From the line that contains "info@insidebidensbasement.org (251, 1151)" to the end of the entries, copy each line exactly, though the pictures stay out.

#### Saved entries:
= = = = = = =

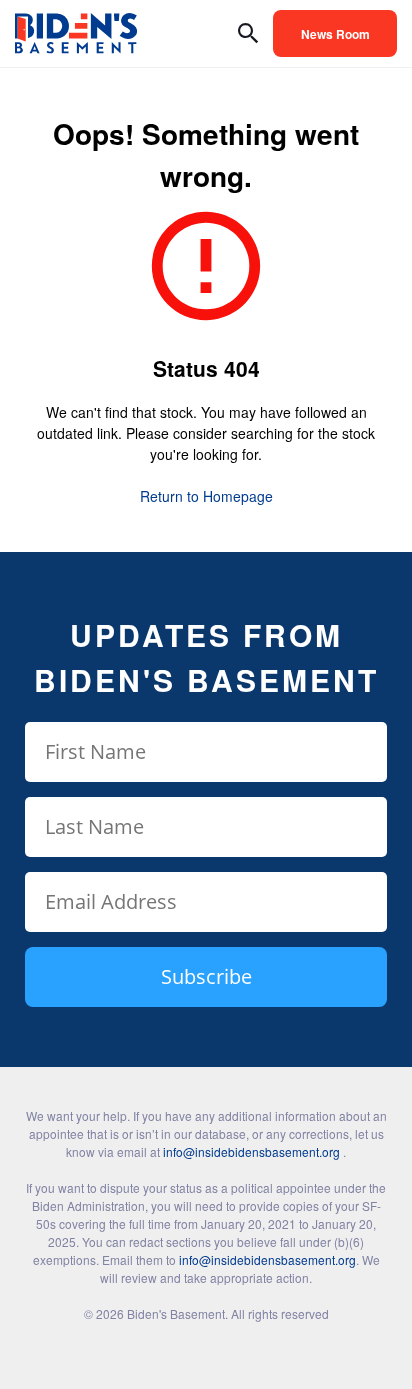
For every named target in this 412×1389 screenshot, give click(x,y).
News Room (335, 34)
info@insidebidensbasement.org (251, 1151)
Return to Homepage (206, 496)
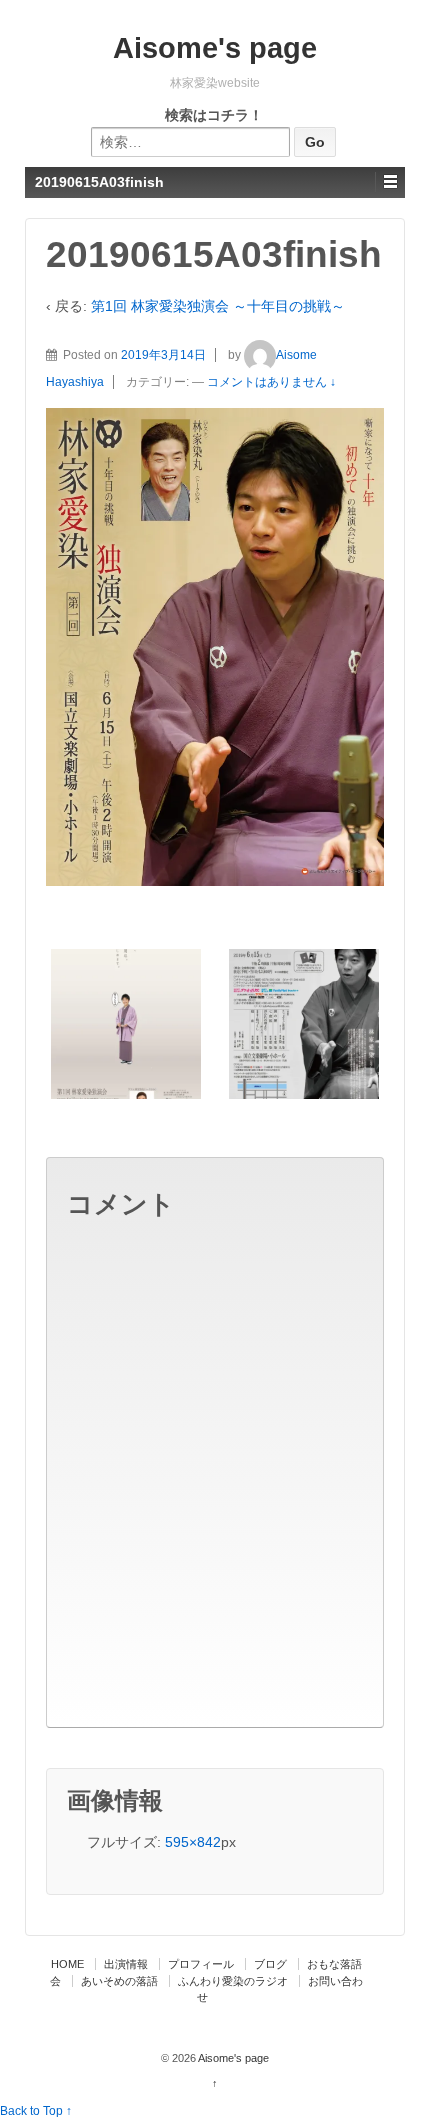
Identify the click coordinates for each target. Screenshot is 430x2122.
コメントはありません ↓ (271, 382)
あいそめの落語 (119, 1981)
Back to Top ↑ (36, 2111)
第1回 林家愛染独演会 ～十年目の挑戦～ (218, 306)
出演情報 (126, 1964)
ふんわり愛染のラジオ (233, 1981)
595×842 (193, 1842)
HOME (67, 1964)
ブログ (270, 1964)
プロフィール (201, 1964)
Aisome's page (215, 48)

= = = = = = =

#### ANSWER SPACE:
info@insidebidensbasement.org (251, 1151)
Return to Homepage (206, 496)
Identify the click coordinates for each target. Screenshot is 430x2122.
コメントはありません ↓ (271, 382)
あいそめの落語 (119, 1981)
Back to Top ↑ (36, 2111)
第1回 林家愛染独演会 ～十年目の挑戦～ (218, 306)
出演情報 (126, 1964)
ふんわり愛染のラジオ (233, 1981)
595×842 (193, 1842)
HOME (67, 1964)
ブログ (270, 1964)
プロフィール (201, 1964)
Aisome's page (215, 48)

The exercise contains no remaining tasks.